■ Activity
Reproduce the listing below word for word.

(Beginning of Data for this task)

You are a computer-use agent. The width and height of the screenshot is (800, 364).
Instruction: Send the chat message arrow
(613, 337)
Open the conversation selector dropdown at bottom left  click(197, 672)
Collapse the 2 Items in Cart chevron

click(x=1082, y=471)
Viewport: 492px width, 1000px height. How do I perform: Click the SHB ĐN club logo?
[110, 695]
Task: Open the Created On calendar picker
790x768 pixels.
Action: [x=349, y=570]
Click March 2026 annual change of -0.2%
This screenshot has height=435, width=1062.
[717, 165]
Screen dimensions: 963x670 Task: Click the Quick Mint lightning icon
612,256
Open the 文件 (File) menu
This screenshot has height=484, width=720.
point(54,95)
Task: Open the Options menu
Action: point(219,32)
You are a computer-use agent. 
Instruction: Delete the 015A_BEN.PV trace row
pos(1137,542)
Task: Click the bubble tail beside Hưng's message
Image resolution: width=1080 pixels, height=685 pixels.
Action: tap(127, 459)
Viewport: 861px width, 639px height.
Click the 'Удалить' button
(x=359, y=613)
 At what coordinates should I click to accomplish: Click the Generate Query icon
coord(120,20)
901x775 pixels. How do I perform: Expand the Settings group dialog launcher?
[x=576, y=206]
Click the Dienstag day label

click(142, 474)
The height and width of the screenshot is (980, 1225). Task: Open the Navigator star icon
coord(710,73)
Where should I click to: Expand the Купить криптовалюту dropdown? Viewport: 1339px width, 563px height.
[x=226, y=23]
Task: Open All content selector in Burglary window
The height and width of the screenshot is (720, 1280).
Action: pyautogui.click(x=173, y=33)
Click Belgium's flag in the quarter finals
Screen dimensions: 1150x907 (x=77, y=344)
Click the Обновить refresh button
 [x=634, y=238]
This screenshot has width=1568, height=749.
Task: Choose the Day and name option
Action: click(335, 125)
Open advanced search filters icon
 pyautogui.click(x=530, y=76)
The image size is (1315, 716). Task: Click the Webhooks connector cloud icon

(End of Data for this task)

■ Answer box
You are a computer-use agent. The width and height of the screenshot is (800, 364).
Instruction: Send the chat message arrow
(613, 337)
Open the conversation selector dropdown at bottom left  click(197, 672)
Collapse the 2 Items in Cart chevron

click(x=1082, y=471)
Viewport: 492px width, 1000px height. How do I perform: Click the SHB ĐN club logo?
[110, 695]
Task: Open the Created On calendar picker
790x768 pixels.
Action: [x=349, y=570]
Click March 2026 annual change of -0.2%
This screenshot has height=435, width=1062.
[717, 165]
Screen dimensions: 963x670 Task: Click the Quick Mint lightning icon
612,256
Open the 文件 (File) menu
This screenshot has height=484, width=720.
point(54,95)
Task: Open the Options menu
Action: point(219,32)
You are a computer-use agent. 
Instruction: Delete the 015A_BEN.PV trace row
pos(1137,542)
Task: Click the bubble tail beside Hưng's message
Image resolution: width=1080 pixels, height=685 pixels.
Action: tap(127, 459)
Viewport: 861px width, 639px height.
Click the 'Удалить' button
(x=359, y=613)
 At what coordinates should I click to accomplish: Click the Generate Query icon
coord(120,20)
901x775 pixels. How do I perform: Expand the Settings group dialog launcher?
[x=576, y=206]
Click the Dienstag day label

click(142, 474)
The height and width of the screenshot is (980, 1225). Task: Open the Navigator star icon
coord(710,73)
Where should I click to: Expand the Купить криптовалюту dropdown? Viewport: 1339px width, 563px height.
[x=226, y=23]
Task: Open All content selector in Burglary window
The height and width of the screenshot is (720, 1280).
Action: pyautogui.click(x=173, y=33)
Click Belgium's flag in the quarter finals
Screen dimensions: 1150x907 (x=77, y=344)
Click the Обновить refresh button
 [x=634, y=238]
This screenshot has width=1568, height=749.
Task: Choose the Day and name option
Action: click(335, 125)
Open advanced search filters icon
 pyautogui.click(x=530, y=76)
The image size is (1315, 716). Task: Click the Webhooks connector cloud icon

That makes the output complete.